== Task goal ==
Rewrite the lines below as a numbered list, and leave out any blank lines.

········

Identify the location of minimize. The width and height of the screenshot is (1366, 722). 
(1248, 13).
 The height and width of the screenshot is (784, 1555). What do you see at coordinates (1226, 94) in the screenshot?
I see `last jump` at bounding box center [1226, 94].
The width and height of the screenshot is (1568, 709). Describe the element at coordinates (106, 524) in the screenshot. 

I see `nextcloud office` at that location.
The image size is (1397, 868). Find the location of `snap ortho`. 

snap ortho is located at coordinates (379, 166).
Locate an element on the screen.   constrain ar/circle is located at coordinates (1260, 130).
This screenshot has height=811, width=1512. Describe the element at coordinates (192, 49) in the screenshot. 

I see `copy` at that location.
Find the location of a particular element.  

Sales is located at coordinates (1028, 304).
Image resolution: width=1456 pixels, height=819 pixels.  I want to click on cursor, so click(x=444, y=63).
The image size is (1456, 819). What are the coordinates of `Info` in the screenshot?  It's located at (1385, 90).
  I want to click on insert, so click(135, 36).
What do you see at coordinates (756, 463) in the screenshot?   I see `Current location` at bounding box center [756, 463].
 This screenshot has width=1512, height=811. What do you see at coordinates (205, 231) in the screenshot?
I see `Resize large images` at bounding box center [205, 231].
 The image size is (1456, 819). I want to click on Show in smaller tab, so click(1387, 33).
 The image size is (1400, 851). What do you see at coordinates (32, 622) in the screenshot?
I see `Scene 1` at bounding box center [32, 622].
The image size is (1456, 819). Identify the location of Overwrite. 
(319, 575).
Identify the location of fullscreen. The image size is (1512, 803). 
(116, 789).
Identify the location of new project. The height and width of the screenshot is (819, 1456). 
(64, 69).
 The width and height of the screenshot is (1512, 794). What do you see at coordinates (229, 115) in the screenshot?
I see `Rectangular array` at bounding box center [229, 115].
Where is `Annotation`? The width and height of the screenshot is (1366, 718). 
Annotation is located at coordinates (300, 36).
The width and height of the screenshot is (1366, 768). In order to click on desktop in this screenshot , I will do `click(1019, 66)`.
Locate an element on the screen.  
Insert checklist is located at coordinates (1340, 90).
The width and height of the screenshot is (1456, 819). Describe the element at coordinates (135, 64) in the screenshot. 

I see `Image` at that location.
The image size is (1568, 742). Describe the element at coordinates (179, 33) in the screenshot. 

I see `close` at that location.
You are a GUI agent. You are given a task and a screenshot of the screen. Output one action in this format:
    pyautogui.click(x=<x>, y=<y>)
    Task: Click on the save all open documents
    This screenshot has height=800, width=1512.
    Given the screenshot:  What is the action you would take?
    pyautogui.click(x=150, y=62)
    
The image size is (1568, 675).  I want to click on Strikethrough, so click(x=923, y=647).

········

== Exercise response ==
1. Identify the location of minimize. The width and height of the screenshot is (1366, 722). 
2. (1248, 13).
3.  The height and width of the screenshot is (784, 1555). What do you see at coordinates (1226, 94) in the screenshot?
4. I see `last jump` at bounding box center [1226, 94].
5. The width and height of the screenshot is (1568, 709). Describe the element at coordinates (106, 524) in the screenshot. 
6. I see `nextcloud office` at that location.
7. The image size is (1397, 868). Find the location of `snap ortho`. 
8. snap ortho is located at coordinates (379, 166).
9. Locate an element on the screen.   constrain ar/circle is located at coordinates (1260, 130).
10. This screenshot has height=811, width=1512. Describe the element at coordinates (192, 49) in the screenshot. 
11. I see `copy` at that location.
12. Find the location of a particular element.  
13. Sales is located at coordinates (1028, 304).
14. Image resolution: width=1456 pixels, height=819 pixels.  I want to click on cursor, so click(x=444, y=63).
15. The image size is (1456, 819). What are the coordinates of `Info` in the screenshot?  It's located at (1385, 90).
16.   I want to click on insert, so click(135, 36).
17. What do you see at coordinates (756, 463) in the screenshot?   I see `Current location` at bounding box center [756, 463].
18.  This screenshot has width=1512, height=811. What do you see at coordinates (205, 231) in the screenshot?
19. I see `Resize large images` at bounding box center [205, 231].
20.  The image size is (1456, 819). I want to click on Show in smaller tab, so click(1387, 33).
21.  The image size is (1400, 851). What do you see at coordinates (32, 622) in the screenshot?
22. I see `Scene 1` at bounding box center [32, 622].
23. The image size is (1456, 819). Identify the location of Overwrite. 
24. (319, 575).
25. Identify the location of fullscreen. The image size is (1512, 803). 
26. (116, 789).
27. Identify the location of new project. The height and width of the screenshot is (819, 1456). 
28. (64, 69).
29.  The width and height of the screenshot is (1512, 794). What do you see at coordinates (229, 115) in the screenshot?
30. I see `Rectangular array` at bounding box center [229, 115].
31. Where is `Annotation`? The width and height of the screenshot is (1366, 718). 
32. Annotation is located at coordinates (300, 36).
33. The width and height of the screenshot is (1366, 768). In order to click on desktop in this screenshot , I will do `click(1019, 66)`.
34. Locate an element on the screen.  
35. Insert checklist is located at coordinates (1340, 90).
36. The width and height of the screenshot is (1456, 819). Describe the element at coordinates (135, 64) in the screenshot. 
37. I see `Image` at that location.
38. The image size is (1568, 742). Describe the element at coordinates (179, 33) in the screenshot. 
39. I see `close` at that location.
40. You are a GUI agent. You are given a task and a screenshot of the screen. Output one action in this format:
41.     pyautogui.click(x=<x>, y=<y>)
42.     Task: Click on the save all open documents
43.     This screenshot has height=800, width=1512.
44.     Given the screenshot:  What is the action you would take?
45.     pyautogui.click(x=150, y=62)
46. The image size is (1568, 675).  I want to click on Strikethrough, so click(x=923, y=647).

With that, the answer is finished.